In Week 2, the Huskies were the victims of one of the most comprehensive demolitions in college football history, by Boise State.

The final score was 62-7. Boise State’s good, and UConn’s bad, and it wouldn’t be that memorable if the Broncos hadn’t put up the obscene numbers they did that day.

Boise State had 818 yards of total offense to UConn’s 193. Here’s the list of the biggest yardage gaps since 2000 between two teams in an FBS game:

  1. Boise State vs. UConn 2018 (+625)
  2. Boise State vs. NIU 2015 (+621)
  3. Oregon vs. New Mexico 2010 (+613)
  4. Alabama vs. Vanderbilt 2017 (+599)

This is what ESPN’s win probability graph looked like during the game:

ESPN’s live win projection during the game

You should really just go here and read Spencer Hall’s whole blow-by-blow of why this was such an unusual domination.

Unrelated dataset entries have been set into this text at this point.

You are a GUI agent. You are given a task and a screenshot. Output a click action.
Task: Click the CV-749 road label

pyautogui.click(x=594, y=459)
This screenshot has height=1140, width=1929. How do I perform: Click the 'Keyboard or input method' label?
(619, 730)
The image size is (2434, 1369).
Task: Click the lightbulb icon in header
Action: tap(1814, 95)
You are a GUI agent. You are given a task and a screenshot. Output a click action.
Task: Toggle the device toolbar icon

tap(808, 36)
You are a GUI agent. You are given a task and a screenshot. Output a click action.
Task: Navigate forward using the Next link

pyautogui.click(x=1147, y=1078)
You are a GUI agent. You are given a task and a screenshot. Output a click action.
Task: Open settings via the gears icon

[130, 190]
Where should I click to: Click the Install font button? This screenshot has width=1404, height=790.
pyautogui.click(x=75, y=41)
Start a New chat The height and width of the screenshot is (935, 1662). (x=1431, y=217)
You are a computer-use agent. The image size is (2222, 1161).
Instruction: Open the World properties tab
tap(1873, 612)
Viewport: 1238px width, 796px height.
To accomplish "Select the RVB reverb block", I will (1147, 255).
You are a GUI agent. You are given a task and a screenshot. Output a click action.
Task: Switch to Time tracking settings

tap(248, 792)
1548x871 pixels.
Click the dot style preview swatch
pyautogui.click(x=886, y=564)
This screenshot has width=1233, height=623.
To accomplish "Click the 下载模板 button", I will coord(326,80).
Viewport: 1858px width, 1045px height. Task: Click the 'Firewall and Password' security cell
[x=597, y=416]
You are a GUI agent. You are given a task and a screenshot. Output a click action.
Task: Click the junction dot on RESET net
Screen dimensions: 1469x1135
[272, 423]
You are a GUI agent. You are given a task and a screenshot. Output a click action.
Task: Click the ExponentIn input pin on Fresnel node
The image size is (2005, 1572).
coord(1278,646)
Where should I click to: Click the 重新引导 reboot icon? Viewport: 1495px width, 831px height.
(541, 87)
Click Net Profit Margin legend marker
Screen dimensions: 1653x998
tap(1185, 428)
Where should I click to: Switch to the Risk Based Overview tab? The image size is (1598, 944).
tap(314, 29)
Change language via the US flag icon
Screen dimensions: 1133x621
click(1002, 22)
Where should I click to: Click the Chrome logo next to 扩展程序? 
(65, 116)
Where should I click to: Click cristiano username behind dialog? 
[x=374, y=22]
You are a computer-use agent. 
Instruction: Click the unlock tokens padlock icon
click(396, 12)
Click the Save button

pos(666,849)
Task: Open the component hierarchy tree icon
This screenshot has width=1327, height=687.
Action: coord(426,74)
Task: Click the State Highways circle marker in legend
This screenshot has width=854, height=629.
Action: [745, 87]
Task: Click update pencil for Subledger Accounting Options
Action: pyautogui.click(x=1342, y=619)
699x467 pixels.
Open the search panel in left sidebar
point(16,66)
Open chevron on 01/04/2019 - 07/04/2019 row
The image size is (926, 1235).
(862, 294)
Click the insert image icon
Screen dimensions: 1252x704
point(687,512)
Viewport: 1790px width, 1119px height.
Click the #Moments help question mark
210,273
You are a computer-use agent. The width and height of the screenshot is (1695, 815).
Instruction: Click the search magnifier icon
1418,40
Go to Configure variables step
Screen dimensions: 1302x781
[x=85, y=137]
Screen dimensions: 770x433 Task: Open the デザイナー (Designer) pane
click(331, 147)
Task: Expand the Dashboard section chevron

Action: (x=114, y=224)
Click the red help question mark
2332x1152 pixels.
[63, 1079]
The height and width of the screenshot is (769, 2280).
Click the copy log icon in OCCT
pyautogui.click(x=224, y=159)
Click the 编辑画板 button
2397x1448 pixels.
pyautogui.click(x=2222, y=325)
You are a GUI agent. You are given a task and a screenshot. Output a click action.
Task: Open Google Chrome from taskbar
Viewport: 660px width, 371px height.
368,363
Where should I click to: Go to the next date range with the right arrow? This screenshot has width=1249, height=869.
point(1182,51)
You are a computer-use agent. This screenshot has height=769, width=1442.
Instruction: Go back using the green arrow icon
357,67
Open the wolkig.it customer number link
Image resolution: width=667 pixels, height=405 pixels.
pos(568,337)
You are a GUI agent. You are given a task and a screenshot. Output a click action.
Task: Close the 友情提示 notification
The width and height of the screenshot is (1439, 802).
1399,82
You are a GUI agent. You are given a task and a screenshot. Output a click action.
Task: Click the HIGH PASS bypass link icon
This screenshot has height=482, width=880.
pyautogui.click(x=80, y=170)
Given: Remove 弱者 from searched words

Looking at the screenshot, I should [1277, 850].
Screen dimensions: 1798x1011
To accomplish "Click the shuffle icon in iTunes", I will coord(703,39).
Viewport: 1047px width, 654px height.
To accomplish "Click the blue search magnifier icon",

And it’s hard to absorb how intense a dropkicking Boise State delivered to UConn’s forehead without reading the box score for yourself.

It’s worth appreciating UConn, though, because this team’s unprecedented.

  • Its run defense is unprecedentedly bad.
  • Its pass defense is unprecedentedly bad.
  • Its total defense is unprecedentedly bad.
  • Its overall team quality is unprecedentedly bad for a team from a conference like the AAC.

Sometimes you don’t know you’re living through history until it’s already become history. If you get a chance this season, watch a UConn game and soak in so you can say you did.